2. The spiritual significance of body parts: fibers, veins, muscles, genitals, intestines, bones, etc.
3. The relationship between corporeal and textual bodies; Blake’s printmaking process as a form of embodiment.
4. The importance of the five senses for accessing the Poetic genius (the imagination)
5. The body as the crucial site for warring tension, contradictions, negations, and contraries in Blake’s poetry and art
6. Eroticism and the sexual body as central to Blake’s spiritual visions
These are just some of the key ideas (among others) currently debated among Blake scholars. I hope that students might find these ideas helpful, if not inspirational, for their own work.

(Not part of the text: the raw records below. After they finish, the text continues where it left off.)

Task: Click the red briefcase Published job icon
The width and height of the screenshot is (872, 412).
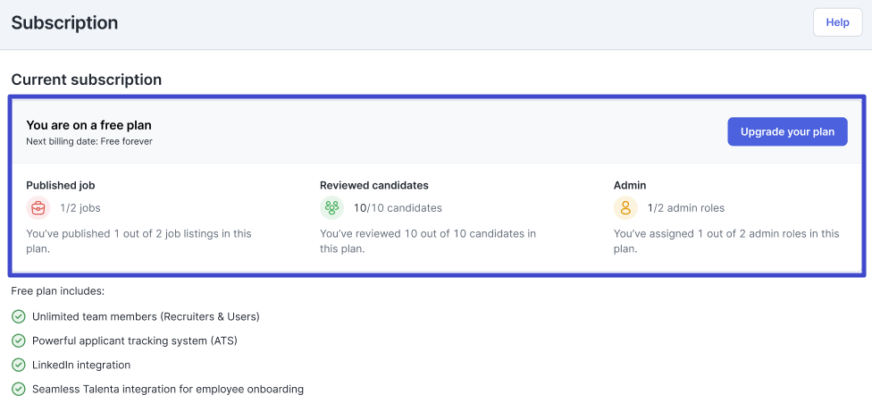Action: point(38,208)

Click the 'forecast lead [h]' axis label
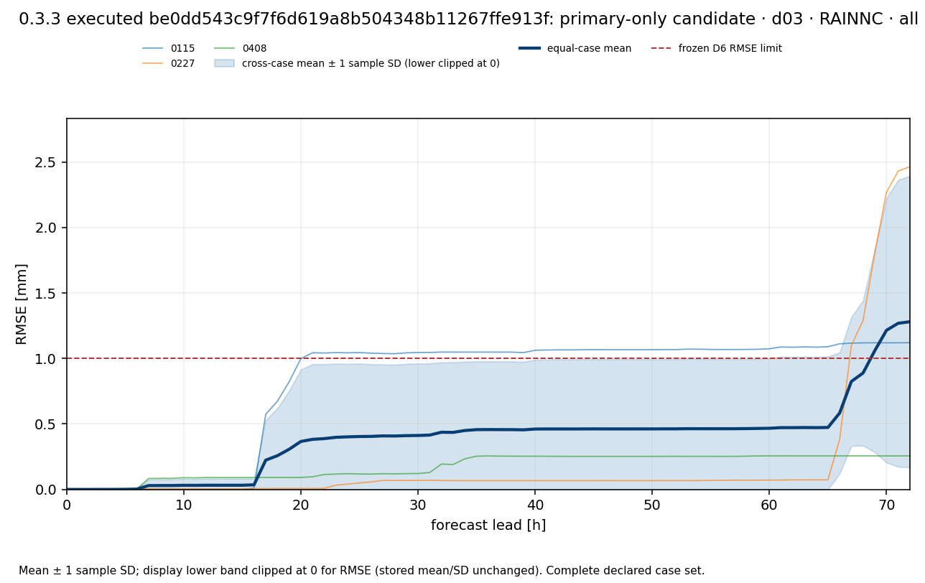coord(488,526)
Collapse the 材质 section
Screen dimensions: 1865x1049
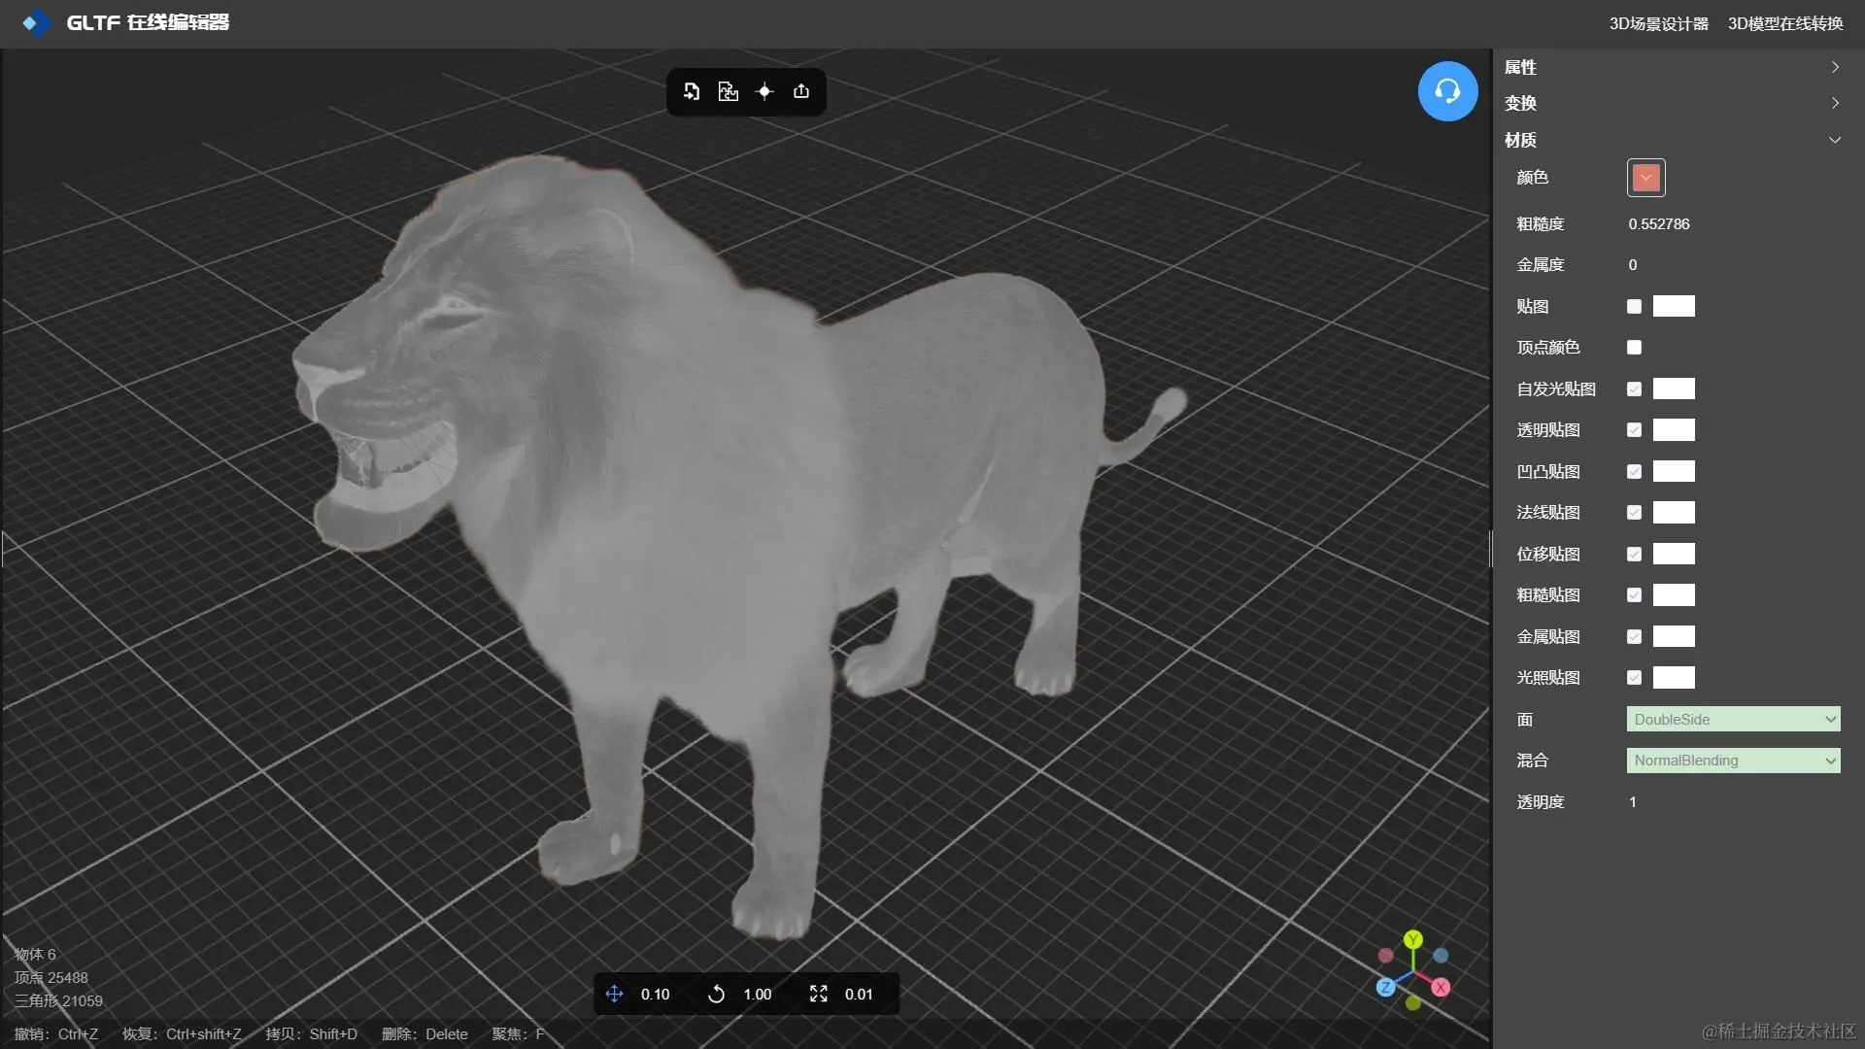(x=1834, y=140)
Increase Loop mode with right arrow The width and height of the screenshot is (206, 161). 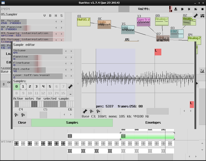(x=71, y=76)
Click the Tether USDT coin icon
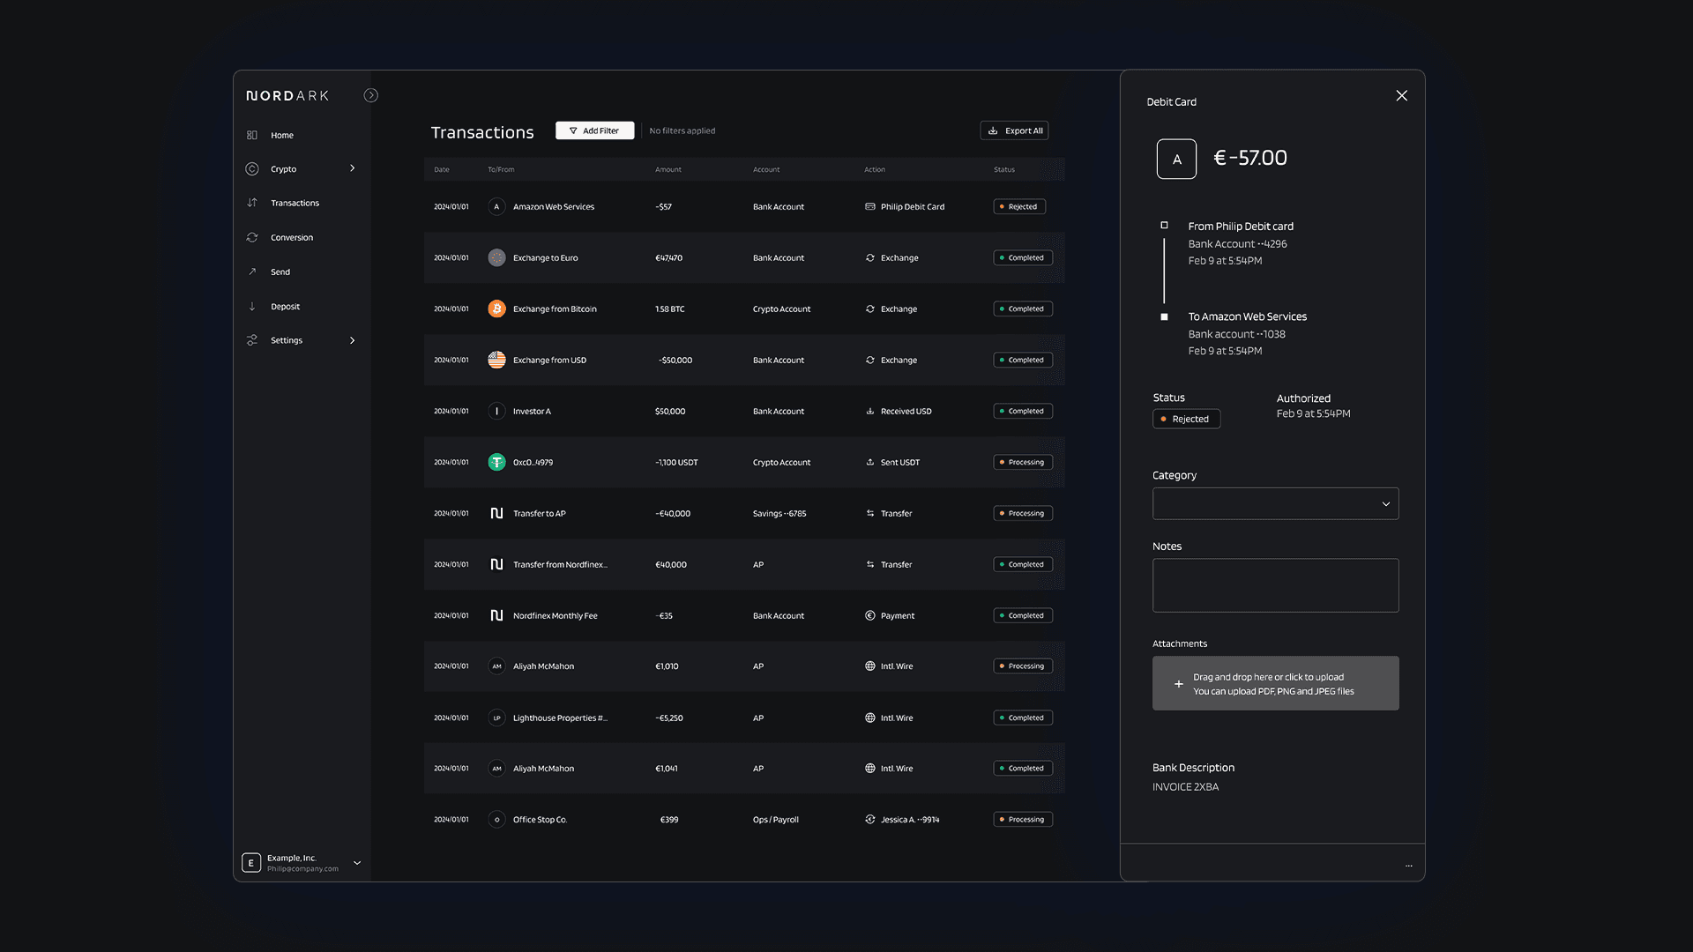 click(496, 462)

I’ve included an abstract of my Blake conference paper below:
Holy Entrails and Schismatic Bodies: Esoteric Embodiments of Islam in William Blake’s Art
This paper argues that William Blake’s image of the split and porous body offers a productive site for investigating radical Protestant and mystical depictions of the Orient and Islam in particular. I propose an esoteric interpretation of Islam’s schismatic body in his watercolor illustration to Canto 28 of Dante’s Inferno, “The Schismatics and Sowers of Discord: Mahomet” (1824-27). Whereas Mahomet’s and Ali’s demonic punishment through perpetual bodily splitting echoes Dante’s unsparing condemnation of these heretics for their schismatic separation from Christianity and the sectarian split between Sunnis and Shiites, the Prophet’s split torso suggests an alternative esoteric interpretation: the future reunification of the eternal body of man (Christ) as celebrated in Blake’s poetic myths. Building on Tristanne J. Connolly’s William Blake and the Body, I argue that Blake’s anatomical portrayal of the Prophet presents the intestinally exposed body as a microcosm of the universe. In offering such a reading, I want to complicate postcolonial criticism that either categorically praises or condemns Blake’s engagement with Islam, without considering how mystical representations of religious bodies enact a spiritual correspondence between negative and positive opposites: the Prophet’s dangling entrails and Ali’s cleft head literally confirm their heretical crimes only to figuratively exalt their prophetic-messianic mission.
The first half of the paper explores Blake’s illustration in the context of his allusion to the Qur’an in The Song of LOS and recurrent images of split bodies in The Four Zoas. My purpose here is to situate the poet-painter in a radical mystical tradition inspired by Jacob Böhme. He saw Islam as a divinely ordained proto-Protestant schism and ascribed a cosmological symbolism to penetrated bodies, as illustrated in the Third Table of William Law’s edition of the seventeenth-century mystic’s works. The paper then focuses on another illustration of Muhammad: Blake’s Visionary Head of Mahomet (1819-1825). In this image, the Prophet resembles a younger version of the poet-painter, a literal and physical embodiment/identification. Comparing this image with his Dante illustration, I conclude that representations of Islam indirectly helped define his heterodox conceptions of embodied prophecy and religious enthusiasm.